• _PROBLEM DESCRIPTION_
From the listing that follows, reproduce only the lines from the one holding "This screenshot has" through the one holding "Task: Click the package icon beside Payouts", both included, with no pictures.

• _DATA UNDER STUDY_
※

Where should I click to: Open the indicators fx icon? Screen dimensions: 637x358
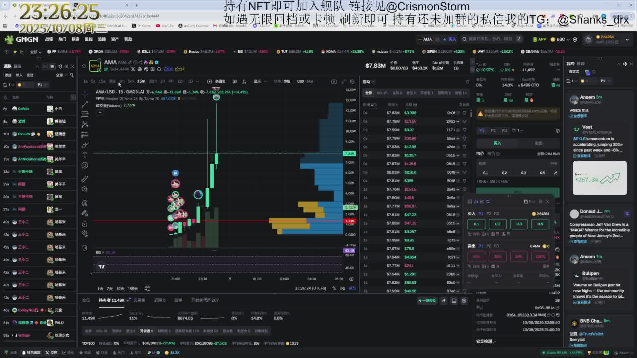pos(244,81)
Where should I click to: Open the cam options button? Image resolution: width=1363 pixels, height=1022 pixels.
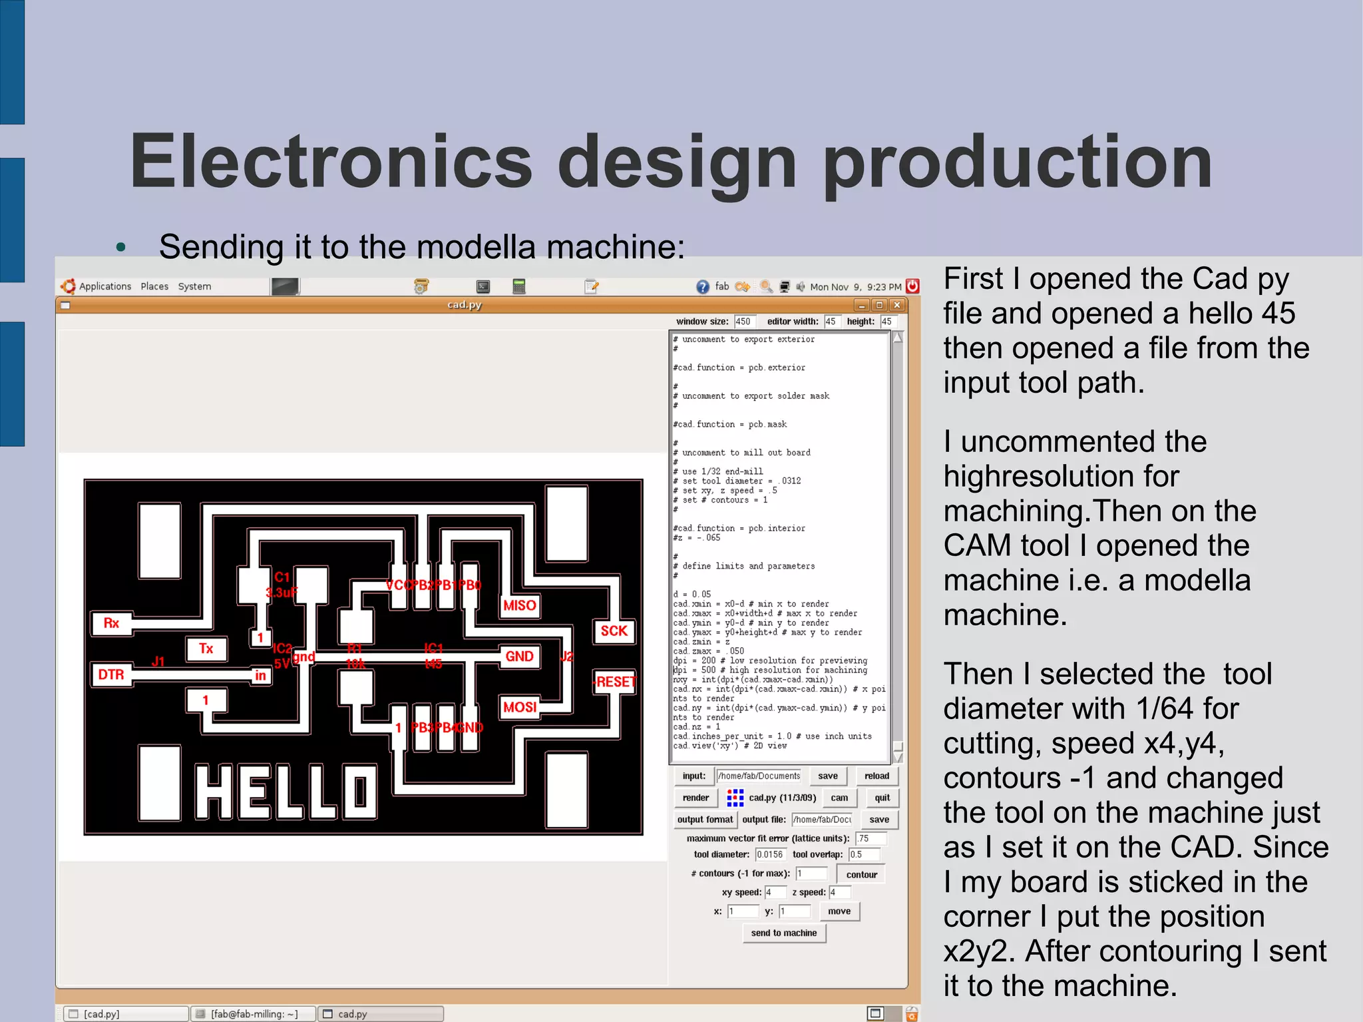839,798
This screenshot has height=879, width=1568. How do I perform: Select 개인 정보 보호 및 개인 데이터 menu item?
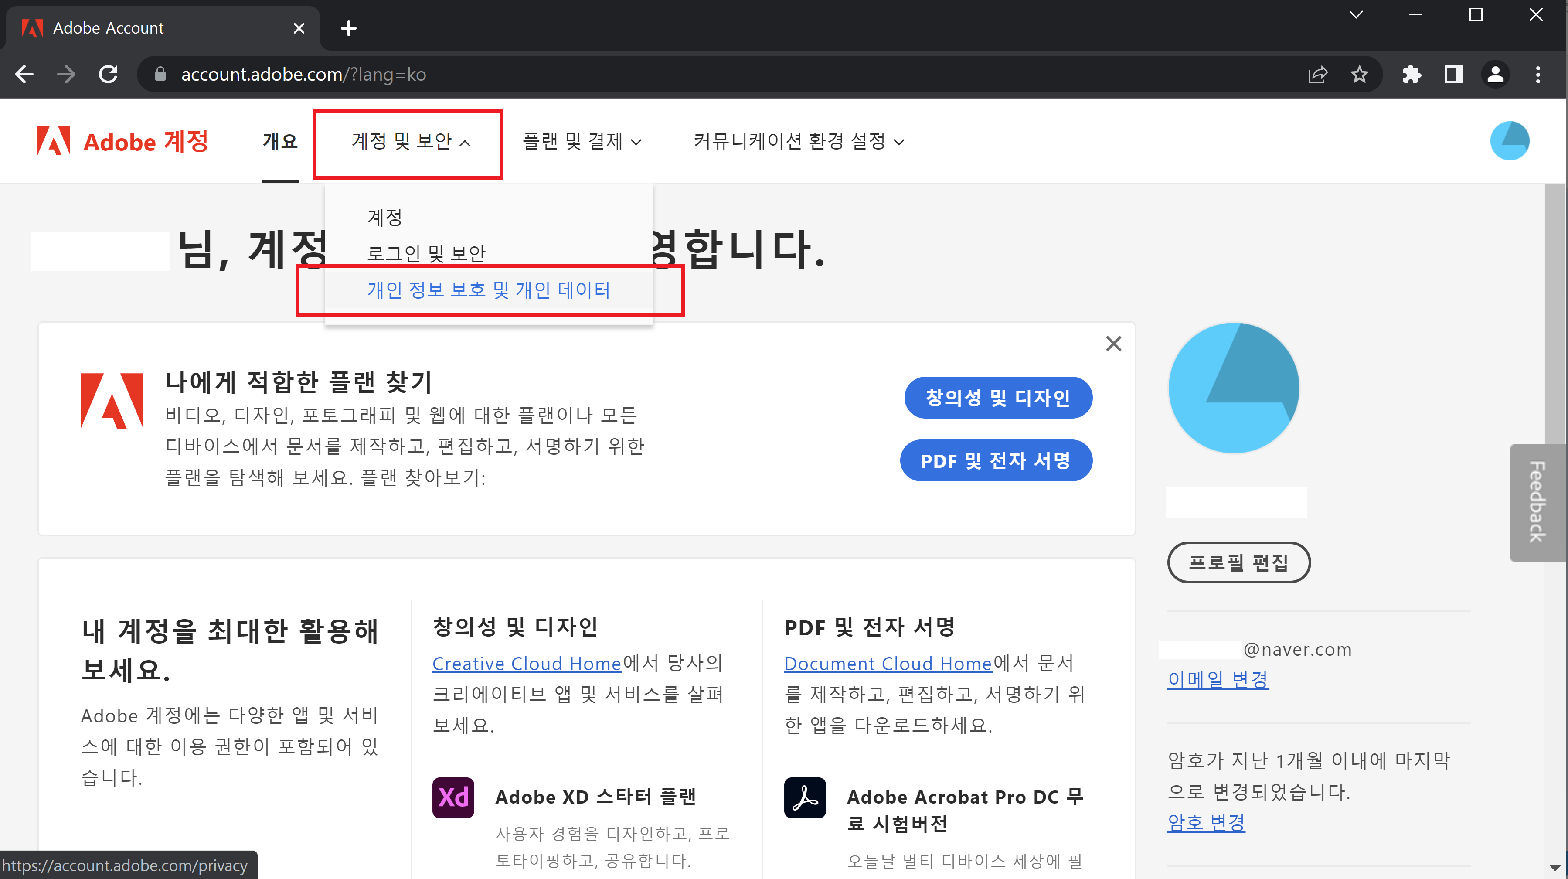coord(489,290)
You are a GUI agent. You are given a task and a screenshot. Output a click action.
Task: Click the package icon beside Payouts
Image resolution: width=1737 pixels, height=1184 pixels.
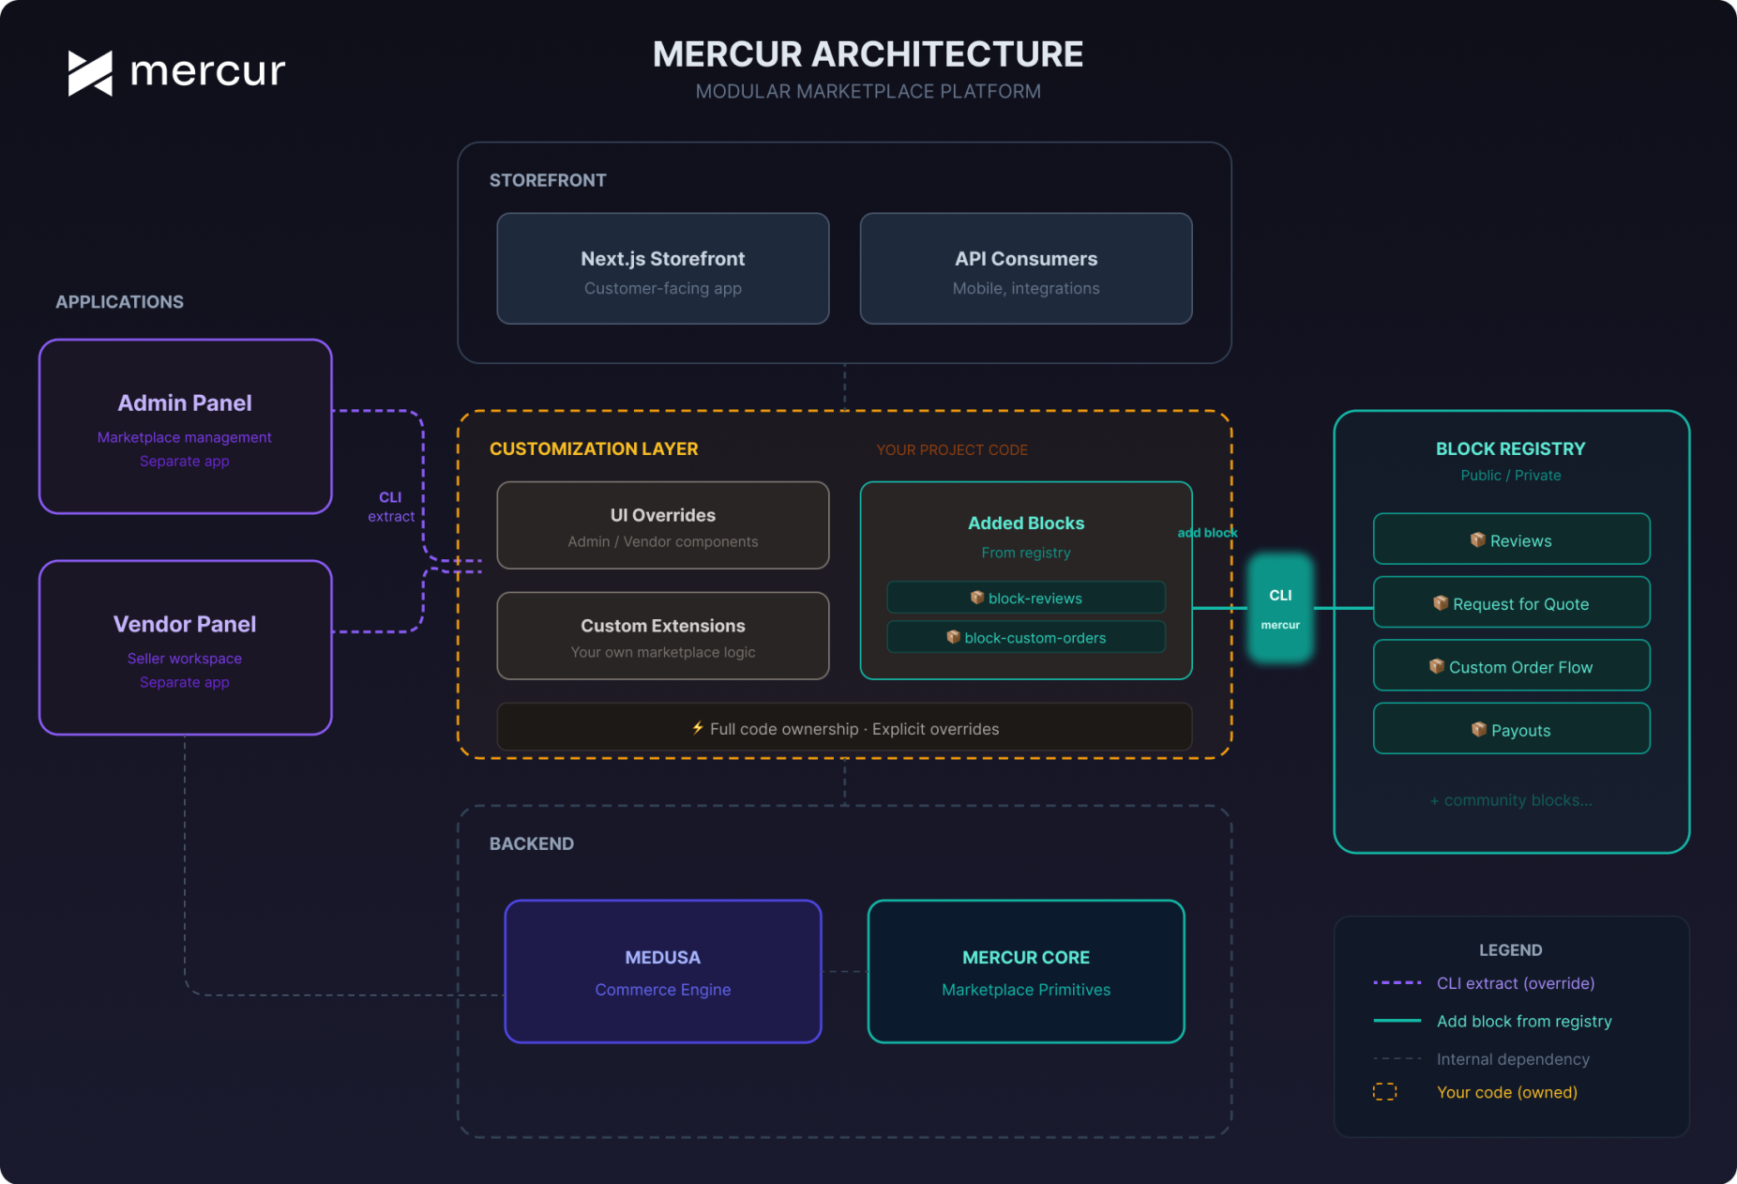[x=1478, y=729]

※

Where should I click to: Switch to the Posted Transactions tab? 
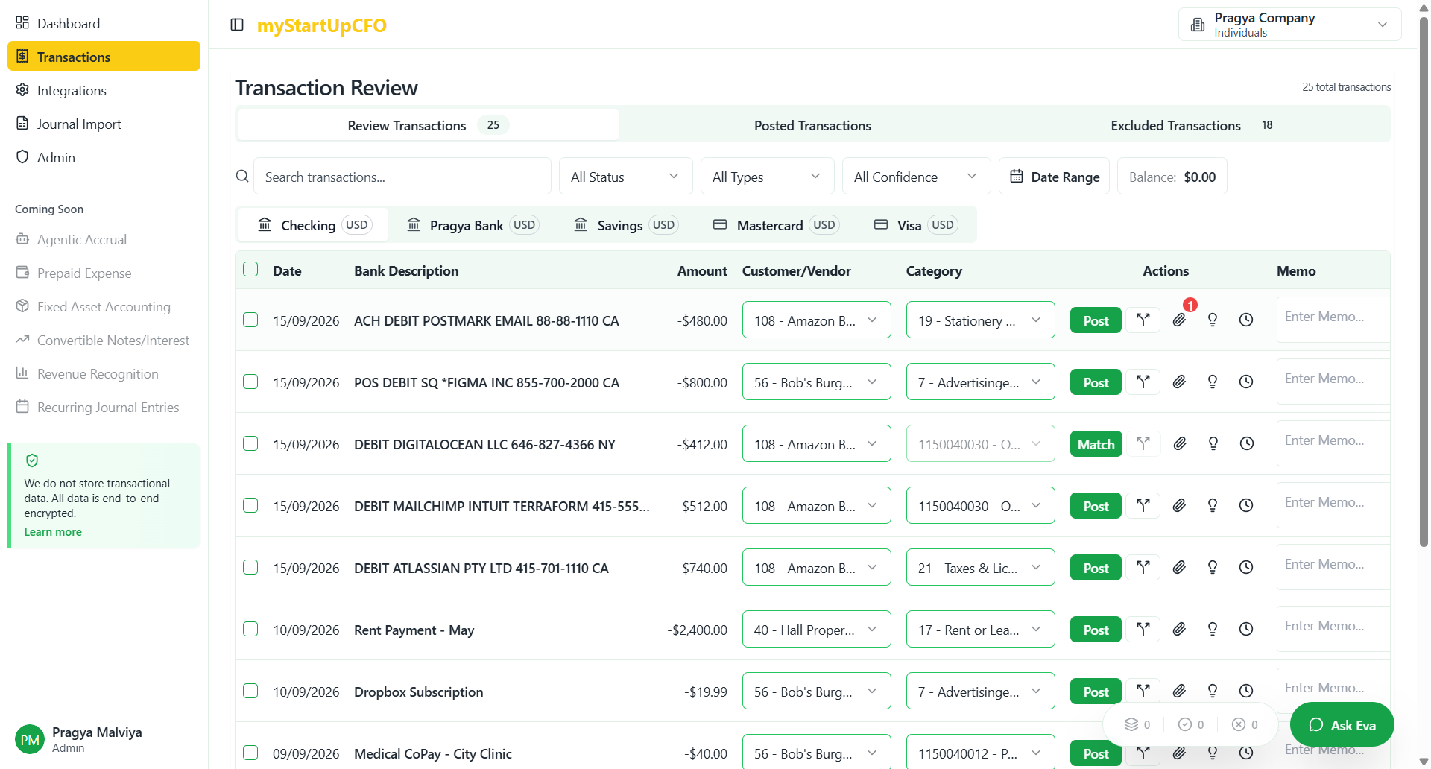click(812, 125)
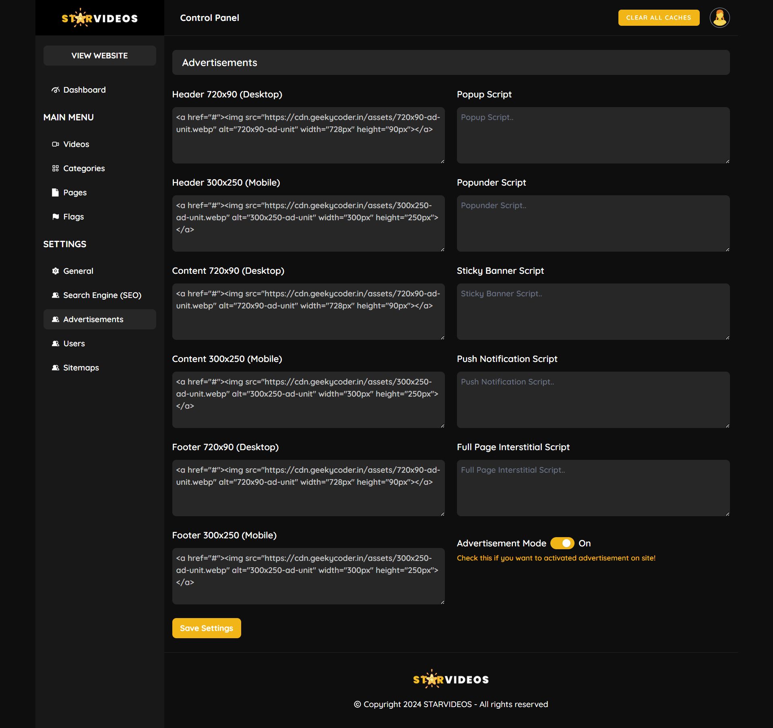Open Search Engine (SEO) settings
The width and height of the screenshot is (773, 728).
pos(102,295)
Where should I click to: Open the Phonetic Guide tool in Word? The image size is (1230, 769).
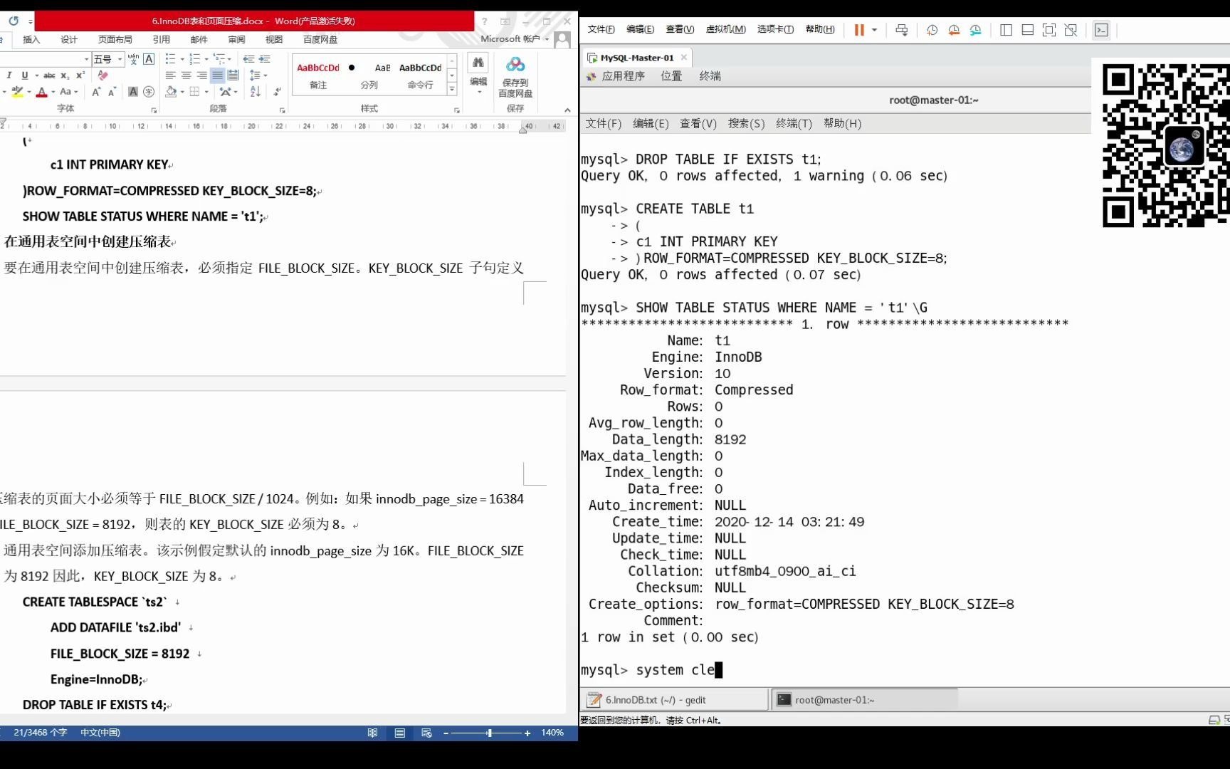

※

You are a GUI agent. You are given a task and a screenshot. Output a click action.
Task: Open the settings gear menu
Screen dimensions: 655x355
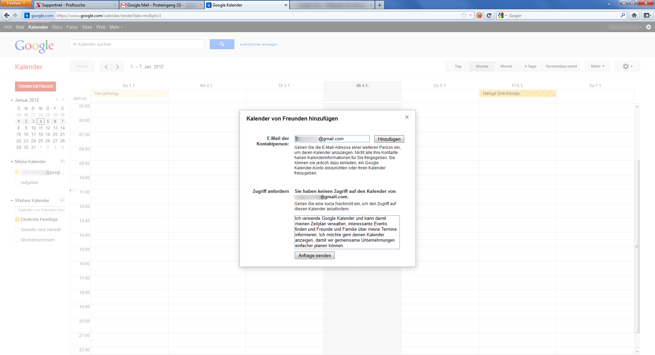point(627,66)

※

• _SOLUTION FOR THIS TASK_
This screenshot has height=879, width=1568. How do I perform: Select 개인 정보 보호 및 개인 데이터 menu item?
coord(489,290)
You are a GUI agent. You are given a task and a screenshot. Output a click action.
Task: Click the package icon beside Payouts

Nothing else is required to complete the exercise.